A women's studies centre at Yemen's Sana'a University has been forced to drop the word "gender" from much of its literature as the price of continuing its activities.

Conservative Islamists were critical of the university's Empirical Research and Women's Studies Centre for staging the International Women's Studies Challenges for the 21st Century conference in November 1999. The conference bore the slogan "emancipation of women" and used the controversial word "gender", leading to attacks on the faculty by religious leaders.

Sermons in mosques across the country called for the closing of the centre, stating that "gender" did not exist in Arabic, that the faculty was "immoral" and that the centre was "an evil conspiracy to undermine the family". The Yemeni government closed the centre and its director, Raoofa Hassan, left Yemen for the Netherlands.

Nadna Younis, executive secretary of the centre, said: "According to their definition, the word 'gender' meant allowing homosexuality and lesbian relationships. They closed us down but we were allowed to open again in March, with a new name, the Women's Studies Centre."

The new centre offers diploma courses only, and six of the nine original teaching staff have been replaced. The future of the centre's masters programme is under question. Some 100 masters students are in limbo, waiting for the university council to decide if they can continue their studies.

"They've stopped all of our open academic activities," Ms Younis said. "Dr Hassan was very active - she invited important figures from all over the world to speak here and we would always hold discussions afterwards. But we do not have guest speakers anymore."

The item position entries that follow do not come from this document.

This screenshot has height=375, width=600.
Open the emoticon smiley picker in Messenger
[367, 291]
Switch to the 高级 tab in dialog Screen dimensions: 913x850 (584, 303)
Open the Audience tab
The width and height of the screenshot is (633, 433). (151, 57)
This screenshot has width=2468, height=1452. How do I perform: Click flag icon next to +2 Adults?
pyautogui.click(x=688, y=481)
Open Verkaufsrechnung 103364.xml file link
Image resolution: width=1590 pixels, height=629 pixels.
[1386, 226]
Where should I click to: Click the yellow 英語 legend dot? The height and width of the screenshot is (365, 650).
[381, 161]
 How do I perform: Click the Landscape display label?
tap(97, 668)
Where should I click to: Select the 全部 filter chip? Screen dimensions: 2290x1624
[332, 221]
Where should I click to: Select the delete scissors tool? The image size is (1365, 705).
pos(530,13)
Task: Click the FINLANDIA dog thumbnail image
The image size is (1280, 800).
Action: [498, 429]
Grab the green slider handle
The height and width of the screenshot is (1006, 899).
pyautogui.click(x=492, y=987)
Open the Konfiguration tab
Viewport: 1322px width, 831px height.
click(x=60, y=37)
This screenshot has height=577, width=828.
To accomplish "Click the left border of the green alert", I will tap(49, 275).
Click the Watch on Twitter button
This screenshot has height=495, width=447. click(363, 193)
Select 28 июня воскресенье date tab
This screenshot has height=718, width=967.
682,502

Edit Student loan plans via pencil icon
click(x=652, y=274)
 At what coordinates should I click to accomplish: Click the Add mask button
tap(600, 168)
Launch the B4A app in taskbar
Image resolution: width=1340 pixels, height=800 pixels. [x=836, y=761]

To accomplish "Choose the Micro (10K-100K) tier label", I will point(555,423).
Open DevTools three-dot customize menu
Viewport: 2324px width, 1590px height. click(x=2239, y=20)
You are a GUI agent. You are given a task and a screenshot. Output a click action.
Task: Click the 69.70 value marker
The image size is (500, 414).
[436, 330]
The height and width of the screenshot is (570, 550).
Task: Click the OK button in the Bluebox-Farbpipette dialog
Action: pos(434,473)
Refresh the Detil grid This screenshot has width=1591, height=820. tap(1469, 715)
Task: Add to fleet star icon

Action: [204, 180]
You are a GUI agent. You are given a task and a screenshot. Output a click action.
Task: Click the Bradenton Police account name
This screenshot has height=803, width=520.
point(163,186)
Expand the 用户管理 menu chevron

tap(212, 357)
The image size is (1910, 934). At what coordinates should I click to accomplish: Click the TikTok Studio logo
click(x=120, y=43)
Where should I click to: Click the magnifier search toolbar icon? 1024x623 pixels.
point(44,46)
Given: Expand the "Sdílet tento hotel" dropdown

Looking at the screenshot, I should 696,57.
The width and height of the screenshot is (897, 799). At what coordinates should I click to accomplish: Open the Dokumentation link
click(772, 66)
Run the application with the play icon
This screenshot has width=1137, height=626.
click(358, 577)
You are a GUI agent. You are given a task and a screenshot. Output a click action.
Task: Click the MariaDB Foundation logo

The word "gender" has not been dropped completely from the curriculum, although the new board of the faculty demanded that some references to it be cut from the faculty's literature The centre had made a name for itself as the most active in women's research in a country that has an illiteracy rate of 80 per cent for women.

Sultana Aljeham, a non-governmental organisation worker, said:

"There are so many difficulties facing women in Yemen today, and it will be a long time before Yemenis really understand what gender is all about. I'm not optimistic about the future of women's studies here after everything that's happened at the university."

The centre has been sponsored by development funds from the Netherlands for the past four years. But the contract is up for renewal in August and doubt hangs over future funding.